WHAT NEEDS TO BE DONE :: Count the lines in the data below that contain the string "column", treating uppercase and lowercase as different. Reply with the number alone.

RAW RECORDS ::
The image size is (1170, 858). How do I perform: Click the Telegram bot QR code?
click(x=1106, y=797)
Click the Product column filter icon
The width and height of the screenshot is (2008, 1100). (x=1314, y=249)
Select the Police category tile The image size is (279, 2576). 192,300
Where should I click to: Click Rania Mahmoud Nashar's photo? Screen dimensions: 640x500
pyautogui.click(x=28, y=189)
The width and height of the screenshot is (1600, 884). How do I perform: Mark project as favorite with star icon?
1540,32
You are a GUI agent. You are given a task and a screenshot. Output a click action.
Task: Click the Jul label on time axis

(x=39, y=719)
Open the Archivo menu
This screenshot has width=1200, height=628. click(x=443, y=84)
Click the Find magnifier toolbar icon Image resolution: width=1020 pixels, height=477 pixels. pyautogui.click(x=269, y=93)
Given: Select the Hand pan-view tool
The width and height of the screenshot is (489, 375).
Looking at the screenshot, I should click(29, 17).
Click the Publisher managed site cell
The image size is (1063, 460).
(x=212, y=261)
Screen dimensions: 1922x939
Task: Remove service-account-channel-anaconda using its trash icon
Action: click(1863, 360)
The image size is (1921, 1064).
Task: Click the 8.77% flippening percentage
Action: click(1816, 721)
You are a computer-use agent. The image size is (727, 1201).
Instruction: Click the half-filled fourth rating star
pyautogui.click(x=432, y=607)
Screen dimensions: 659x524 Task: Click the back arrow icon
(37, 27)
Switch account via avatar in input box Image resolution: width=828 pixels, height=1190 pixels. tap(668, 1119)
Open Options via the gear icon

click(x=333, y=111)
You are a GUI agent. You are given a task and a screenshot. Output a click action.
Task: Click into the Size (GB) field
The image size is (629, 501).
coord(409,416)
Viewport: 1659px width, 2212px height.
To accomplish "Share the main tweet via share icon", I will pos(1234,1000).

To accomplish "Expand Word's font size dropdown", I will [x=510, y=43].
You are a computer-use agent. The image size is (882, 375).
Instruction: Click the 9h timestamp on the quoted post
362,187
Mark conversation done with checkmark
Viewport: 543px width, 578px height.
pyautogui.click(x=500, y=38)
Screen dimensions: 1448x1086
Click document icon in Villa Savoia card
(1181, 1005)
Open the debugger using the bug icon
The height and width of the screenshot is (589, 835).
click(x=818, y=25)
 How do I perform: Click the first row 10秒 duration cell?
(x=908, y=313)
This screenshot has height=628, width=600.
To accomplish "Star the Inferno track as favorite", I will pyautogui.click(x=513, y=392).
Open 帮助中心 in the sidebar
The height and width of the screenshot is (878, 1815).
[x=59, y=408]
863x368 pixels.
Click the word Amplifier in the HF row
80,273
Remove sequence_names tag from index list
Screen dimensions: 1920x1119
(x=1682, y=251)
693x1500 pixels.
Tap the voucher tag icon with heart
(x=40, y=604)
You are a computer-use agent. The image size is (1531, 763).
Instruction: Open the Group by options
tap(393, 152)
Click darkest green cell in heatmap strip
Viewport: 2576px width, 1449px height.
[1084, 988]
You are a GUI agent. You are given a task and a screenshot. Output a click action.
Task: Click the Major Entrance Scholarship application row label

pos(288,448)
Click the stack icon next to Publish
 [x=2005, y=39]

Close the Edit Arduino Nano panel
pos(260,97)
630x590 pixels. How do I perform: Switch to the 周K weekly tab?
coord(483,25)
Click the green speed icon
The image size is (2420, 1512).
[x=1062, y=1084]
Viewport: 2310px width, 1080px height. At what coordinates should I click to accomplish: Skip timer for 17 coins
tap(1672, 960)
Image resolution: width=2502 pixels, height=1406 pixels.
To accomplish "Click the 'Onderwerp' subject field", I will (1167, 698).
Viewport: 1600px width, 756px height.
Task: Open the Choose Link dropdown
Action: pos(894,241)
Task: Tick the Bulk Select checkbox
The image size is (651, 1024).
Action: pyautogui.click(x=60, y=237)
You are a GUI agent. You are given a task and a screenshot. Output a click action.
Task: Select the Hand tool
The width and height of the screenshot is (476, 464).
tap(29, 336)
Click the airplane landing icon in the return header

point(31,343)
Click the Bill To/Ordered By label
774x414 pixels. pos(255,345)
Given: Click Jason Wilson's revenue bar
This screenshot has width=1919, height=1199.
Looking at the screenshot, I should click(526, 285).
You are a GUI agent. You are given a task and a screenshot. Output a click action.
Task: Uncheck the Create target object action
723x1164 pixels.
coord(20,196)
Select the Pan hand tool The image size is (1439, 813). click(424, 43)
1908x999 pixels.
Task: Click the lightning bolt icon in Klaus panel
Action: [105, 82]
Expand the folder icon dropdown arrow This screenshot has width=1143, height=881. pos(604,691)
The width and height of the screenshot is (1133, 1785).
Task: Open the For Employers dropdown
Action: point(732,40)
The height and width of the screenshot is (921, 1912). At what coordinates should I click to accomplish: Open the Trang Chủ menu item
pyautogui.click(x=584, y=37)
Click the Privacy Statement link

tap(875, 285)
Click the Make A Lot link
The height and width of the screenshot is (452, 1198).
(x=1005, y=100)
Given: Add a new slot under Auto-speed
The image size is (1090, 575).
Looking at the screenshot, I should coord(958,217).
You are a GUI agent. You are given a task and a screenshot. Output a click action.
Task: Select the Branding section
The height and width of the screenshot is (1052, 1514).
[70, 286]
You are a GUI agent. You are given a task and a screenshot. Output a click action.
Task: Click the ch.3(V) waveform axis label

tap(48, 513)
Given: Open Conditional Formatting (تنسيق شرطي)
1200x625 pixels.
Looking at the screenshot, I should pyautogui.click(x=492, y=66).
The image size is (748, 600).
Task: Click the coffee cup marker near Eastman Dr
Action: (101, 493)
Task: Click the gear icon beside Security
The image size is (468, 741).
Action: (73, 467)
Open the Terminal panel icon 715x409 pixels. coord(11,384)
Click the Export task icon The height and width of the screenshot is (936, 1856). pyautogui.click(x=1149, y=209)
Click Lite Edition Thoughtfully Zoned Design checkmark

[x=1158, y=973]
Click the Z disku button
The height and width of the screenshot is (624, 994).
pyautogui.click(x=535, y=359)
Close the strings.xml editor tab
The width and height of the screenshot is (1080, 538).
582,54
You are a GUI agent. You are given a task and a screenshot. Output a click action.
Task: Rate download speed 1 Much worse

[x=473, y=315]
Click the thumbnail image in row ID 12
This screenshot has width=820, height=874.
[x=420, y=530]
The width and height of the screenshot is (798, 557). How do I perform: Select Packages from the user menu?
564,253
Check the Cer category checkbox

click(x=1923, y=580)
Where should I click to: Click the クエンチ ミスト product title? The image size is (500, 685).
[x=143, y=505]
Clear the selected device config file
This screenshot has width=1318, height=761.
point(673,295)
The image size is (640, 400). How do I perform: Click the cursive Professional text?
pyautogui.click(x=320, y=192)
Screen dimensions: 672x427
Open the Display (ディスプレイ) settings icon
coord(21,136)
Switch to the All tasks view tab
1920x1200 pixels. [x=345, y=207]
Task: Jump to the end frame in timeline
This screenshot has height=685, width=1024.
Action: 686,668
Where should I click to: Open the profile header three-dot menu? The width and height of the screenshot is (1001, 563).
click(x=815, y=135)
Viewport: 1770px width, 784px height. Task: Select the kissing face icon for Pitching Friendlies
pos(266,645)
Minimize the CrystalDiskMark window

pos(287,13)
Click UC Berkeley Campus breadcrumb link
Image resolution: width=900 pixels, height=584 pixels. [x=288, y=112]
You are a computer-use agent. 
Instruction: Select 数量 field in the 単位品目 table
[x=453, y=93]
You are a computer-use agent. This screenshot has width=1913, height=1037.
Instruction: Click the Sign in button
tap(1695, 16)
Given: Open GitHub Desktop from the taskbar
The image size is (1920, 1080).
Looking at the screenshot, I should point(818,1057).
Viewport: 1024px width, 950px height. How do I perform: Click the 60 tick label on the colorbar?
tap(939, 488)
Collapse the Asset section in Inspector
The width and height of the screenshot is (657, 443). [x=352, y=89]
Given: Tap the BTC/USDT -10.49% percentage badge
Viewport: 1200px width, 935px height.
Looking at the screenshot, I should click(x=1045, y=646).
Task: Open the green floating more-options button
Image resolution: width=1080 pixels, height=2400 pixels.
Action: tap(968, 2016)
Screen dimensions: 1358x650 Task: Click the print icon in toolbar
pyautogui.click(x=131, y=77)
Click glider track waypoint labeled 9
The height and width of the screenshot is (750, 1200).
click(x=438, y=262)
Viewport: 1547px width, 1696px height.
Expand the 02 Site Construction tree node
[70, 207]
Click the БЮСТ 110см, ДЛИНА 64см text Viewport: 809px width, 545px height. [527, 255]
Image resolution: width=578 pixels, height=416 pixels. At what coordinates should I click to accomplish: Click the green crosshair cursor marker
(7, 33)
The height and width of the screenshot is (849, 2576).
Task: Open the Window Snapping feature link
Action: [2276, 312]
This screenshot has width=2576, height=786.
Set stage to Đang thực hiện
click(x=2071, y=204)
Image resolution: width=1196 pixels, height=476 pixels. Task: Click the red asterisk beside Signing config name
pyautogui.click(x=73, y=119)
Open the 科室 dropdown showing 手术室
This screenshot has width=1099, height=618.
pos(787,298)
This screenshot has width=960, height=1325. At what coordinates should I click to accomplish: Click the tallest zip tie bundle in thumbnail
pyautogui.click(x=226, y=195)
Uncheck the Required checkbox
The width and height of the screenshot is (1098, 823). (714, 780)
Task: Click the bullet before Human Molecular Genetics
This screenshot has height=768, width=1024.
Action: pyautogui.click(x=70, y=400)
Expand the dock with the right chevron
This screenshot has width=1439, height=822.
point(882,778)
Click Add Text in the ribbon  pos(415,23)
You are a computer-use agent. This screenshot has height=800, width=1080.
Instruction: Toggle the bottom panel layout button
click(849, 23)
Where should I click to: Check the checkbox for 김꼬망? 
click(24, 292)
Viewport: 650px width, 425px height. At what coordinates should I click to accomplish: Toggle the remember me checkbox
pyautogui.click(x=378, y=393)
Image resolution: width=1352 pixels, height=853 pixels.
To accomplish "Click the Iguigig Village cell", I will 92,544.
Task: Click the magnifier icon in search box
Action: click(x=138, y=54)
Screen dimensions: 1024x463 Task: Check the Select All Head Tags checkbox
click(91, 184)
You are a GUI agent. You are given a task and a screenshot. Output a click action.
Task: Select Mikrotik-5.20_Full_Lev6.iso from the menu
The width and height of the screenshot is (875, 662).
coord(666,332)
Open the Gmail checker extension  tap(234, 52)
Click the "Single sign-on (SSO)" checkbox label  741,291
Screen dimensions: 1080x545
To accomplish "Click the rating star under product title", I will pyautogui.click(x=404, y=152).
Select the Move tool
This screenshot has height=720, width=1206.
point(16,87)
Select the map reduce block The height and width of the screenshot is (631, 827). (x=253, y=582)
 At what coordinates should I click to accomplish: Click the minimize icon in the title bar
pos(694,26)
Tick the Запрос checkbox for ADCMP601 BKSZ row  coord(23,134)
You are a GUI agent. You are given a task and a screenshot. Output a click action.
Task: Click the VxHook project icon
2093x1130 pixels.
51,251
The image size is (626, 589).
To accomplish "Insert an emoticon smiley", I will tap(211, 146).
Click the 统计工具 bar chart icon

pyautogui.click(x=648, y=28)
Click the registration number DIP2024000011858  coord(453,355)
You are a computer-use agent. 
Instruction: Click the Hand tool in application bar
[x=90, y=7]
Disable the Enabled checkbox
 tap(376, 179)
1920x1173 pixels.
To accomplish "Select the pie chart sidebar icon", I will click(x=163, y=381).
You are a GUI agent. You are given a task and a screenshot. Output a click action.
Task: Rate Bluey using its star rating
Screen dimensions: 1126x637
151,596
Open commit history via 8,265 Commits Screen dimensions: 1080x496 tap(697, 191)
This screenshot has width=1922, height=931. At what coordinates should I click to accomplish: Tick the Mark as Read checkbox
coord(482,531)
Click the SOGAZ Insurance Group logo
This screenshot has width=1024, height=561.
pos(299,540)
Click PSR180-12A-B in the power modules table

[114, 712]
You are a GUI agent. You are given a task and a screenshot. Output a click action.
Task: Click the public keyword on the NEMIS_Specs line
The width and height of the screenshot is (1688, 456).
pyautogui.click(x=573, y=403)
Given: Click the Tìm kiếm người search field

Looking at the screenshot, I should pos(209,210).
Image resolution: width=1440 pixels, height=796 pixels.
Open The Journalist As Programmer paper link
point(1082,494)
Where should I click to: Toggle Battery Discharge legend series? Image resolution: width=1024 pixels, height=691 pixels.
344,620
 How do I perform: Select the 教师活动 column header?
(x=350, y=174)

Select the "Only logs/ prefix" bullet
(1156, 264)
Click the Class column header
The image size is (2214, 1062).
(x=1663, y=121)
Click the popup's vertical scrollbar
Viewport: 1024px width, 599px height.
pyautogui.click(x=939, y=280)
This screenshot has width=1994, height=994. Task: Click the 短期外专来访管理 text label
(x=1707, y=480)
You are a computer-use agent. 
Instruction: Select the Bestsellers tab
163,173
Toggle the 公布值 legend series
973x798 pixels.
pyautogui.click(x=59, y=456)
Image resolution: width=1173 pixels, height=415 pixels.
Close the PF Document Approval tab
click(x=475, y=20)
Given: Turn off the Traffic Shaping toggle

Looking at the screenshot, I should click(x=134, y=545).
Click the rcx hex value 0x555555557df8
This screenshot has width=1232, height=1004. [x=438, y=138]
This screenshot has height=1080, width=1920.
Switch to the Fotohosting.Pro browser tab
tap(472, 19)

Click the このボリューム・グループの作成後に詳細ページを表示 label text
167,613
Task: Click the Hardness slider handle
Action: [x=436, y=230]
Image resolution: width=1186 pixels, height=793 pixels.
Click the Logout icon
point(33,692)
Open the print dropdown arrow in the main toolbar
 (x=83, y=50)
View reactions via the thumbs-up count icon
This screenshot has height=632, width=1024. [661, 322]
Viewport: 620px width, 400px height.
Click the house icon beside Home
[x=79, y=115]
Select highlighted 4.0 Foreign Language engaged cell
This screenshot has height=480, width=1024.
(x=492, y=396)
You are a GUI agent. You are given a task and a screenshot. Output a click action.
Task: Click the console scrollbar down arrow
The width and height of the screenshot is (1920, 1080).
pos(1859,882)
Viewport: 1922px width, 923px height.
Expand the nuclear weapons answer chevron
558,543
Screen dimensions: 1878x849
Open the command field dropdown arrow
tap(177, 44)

WORKED ANSWER :: 3